= Non-lifting sign =

The non-lifting sign is a finding on endoscopic examination that provides information on the suitability of large flat or sessile colorectal polyps for polypectomy by endoscopic mucosal resection (EMR). When fluid is injected under a polyp in preparation for endoscopic mucosal resection, some polyps do not "lift", indicating that the polyp is not separating from the submucosa. This makes polypectomy more technically difficult, and increases the risk of intestinal perforation if polypectomy is then attempted. It is also thought to be indicative of an early colorectal cancer that has invaded the submucosa significantly (sm3 – invasion down to the lower one-third of the submucosa), which would make surgical removal of the tumour preferable to allow complete removal of the cancer. Consequently, the non-lifting sign is generally considered to be a contraindication to performing endoscopic mucosal resection.

==History==
The non-lifting sign was first described in 1994 by Yoshiharu Uno and Akihiro Munakata of the Hirosaki University School of Medicine, Japan.

In 1999 the same team showed that the presence of a non-lifting sign correlated with the depth of invasion of the submucosa by early colorectal cancers that were being considered for endoscopic resection. The tumours which did lift when fluid was injected were found to be less invasive than those that did not (sm1 or sm2 - invasion confined to the upper two-thirds of the submucosa, with at least 1mm of uninvolved submucosa underneath). It is thought that the non-lifting sign is due to fibrosis around the tumour causing tethering of the tumour to the muscularis mucosae.
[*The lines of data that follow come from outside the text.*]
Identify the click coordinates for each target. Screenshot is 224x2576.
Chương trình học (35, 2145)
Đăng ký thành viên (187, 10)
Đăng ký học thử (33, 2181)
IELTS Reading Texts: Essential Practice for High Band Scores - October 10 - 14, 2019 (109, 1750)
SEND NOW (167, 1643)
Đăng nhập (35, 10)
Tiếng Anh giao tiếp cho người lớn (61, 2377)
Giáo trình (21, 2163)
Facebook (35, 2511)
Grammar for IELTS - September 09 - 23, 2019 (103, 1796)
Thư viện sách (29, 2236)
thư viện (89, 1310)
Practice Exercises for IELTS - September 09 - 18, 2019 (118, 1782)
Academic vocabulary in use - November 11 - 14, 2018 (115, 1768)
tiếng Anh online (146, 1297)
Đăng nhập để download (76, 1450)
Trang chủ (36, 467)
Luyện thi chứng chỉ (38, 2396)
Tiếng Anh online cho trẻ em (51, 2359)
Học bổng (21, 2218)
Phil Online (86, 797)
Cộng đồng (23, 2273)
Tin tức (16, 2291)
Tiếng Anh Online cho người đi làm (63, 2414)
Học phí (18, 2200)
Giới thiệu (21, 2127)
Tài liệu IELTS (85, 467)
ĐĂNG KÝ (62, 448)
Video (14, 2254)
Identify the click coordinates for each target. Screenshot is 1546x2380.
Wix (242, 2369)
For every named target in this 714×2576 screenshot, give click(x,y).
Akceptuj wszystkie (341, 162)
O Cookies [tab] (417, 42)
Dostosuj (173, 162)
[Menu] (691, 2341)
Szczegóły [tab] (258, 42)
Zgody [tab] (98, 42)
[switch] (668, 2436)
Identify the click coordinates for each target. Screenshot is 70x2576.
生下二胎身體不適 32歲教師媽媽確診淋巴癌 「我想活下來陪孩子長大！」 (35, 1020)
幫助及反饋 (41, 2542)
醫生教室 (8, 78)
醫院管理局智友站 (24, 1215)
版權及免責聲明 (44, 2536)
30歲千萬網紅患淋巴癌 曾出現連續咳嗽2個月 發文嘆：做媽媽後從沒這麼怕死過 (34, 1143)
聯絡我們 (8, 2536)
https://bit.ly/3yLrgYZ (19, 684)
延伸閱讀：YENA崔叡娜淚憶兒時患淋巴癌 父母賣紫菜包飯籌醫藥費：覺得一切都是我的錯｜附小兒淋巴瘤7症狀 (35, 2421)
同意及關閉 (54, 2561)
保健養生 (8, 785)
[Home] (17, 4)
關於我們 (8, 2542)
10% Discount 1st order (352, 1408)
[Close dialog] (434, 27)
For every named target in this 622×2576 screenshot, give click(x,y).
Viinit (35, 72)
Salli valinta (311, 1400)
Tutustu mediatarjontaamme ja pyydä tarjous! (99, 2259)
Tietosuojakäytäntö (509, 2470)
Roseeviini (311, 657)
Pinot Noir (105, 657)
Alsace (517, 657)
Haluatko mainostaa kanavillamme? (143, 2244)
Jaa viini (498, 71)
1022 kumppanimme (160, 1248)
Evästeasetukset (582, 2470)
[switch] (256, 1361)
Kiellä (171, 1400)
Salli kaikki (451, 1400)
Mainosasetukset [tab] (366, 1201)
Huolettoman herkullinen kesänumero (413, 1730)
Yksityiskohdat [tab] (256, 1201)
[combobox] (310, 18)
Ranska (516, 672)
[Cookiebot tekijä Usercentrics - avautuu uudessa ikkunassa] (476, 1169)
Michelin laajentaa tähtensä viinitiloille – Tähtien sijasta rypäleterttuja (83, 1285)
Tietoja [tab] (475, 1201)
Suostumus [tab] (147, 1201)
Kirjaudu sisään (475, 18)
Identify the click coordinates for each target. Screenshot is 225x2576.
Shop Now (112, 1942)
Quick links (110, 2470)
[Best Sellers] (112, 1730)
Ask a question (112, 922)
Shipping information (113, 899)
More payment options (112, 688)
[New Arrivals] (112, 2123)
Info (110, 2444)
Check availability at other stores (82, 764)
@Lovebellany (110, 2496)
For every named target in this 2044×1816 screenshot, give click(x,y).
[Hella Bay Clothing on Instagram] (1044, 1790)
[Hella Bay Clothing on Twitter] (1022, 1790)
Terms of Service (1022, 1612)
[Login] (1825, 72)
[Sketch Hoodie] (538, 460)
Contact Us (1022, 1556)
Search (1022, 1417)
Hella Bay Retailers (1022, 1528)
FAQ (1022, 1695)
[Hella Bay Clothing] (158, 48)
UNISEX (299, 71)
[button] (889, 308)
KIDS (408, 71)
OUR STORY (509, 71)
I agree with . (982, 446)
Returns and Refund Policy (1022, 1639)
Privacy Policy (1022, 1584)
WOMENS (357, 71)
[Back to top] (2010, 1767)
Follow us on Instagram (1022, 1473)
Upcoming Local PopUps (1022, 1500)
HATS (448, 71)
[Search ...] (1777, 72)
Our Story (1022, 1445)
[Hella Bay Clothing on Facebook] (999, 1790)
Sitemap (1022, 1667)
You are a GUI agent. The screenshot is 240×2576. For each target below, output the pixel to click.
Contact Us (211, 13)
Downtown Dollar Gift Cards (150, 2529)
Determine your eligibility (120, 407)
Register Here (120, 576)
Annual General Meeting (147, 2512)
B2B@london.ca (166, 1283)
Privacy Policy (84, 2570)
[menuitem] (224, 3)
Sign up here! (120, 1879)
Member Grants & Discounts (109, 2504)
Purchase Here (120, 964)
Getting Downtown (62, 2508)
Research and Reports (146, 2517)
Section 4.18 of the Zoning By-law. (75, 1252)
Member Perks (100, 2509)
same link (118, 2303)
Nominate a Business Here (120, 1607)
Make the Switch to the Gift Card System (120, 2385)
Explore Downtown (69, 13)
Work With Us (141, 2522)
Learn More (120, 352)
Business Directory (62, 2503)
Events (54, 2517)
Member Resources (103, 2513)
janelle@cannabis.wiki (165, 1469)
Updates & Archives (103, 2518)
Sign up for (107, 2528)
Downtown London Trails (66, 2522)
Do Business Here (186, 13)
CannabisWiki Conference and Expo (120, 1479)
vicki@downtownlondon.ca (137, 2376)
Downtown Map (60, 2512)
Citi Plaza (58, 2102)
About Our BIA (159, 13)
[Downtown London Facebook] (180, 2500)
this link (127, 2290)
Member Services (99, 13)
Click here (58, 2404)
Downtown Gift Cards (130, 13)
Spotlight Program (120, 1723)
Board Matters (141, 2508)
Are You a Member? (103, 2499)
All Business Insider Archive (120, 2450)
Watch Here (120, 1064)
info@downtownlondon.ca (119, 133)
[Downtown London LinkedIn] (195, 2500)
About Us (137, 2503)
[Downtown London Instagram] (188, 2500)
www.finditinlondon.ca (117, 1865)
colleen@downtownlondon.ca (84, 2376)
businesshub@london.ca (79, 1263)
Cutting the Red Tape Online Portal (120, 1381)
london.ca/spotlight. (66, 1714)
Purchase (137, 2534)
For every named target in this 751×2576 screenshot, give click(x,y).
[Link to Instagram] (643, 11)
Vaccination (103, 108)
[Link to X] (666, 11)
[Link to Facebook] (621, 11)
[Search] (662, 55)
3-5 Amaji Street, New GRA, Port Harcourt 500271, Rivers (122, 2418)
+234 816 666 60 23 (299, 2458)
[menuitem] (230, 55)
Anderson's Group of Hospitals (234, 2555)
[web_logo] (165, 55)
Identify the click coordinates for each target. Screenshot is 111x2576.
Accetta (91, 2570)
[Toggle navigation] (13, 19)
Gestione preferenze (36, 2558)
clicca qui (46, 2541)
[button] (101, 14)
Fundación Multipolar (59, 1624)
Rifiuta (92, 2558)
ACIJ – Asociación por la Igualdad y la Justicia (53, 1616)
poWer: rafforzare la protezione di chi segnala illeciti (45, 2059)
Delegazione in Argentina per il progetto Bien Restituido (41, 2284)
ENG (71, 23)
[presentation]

Subsequent research suggested that the non-lifting sign is less accurate in determining depth of tumour invasion than the assessment of tumours by the endoscopist, but still suggests that the presence of the sign makes endoscopic resection technically difficult. However, more recently it has been found that fibrosis may be caused when a tumour is biopsied before endoscopic mucosal resection is attempted, which leads to a false positive non-lifting sign and therefore reduces the apparent accuracy of the sign. The authors, therefore, recommended avoidance of biopsy of the lesions if EMR is to be attempted, and if biopsies have been taken the time before EMR is attempted should be minimised.